*What is required*:
If a line below includes the string "agent", copy it.

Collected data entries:
- - -
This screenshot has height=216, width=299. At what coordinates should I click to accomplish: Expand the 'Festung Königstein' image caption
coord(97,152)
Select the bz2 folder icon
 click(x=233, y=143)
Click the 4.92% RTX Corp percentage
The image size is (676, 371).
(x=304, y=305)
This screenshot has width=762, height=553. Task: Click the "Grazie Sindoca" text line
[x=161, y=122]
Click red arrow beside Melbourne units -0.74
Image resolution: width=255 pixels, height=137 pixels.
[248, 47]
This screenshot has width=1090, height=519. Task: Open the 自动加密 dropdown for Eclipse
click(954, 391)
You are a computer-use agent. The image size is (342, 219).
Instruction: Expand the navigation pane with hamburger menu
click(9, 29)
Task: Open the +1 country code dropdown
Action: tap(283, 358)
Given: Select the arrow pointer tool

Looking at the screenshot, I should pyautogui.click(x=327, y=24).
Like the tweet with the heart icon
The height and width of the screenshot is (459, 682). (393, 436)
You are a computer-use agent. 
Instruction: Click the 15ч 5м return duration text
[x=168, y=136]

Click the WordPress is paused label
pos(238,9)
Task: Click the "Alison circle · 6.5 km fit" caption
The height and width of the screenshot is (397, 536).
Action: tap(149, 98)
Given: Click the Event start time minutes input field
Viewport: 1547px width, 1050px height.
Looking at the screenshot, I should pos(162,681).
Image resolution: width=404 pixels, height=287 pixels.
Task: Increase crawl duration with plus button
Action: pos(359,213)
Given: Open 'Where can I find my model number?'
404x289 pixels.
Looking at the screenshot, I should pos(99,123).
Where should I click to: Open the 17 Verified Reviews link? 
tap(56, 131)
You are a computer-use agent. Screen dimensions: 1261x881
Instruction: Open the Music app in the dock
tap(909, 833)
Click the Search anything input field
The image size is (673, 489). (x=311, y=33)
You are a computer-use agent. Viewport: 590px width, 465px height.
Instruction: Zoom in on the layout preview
- - -
*Task response*:
You are a computer-use agent. The image size is (342, 219).
You are a computer-use agent. 
You are a computer-use agent. Screen dimensions: 1261x881
You are a computer-use agent. Viewport: 590px width, 465px height.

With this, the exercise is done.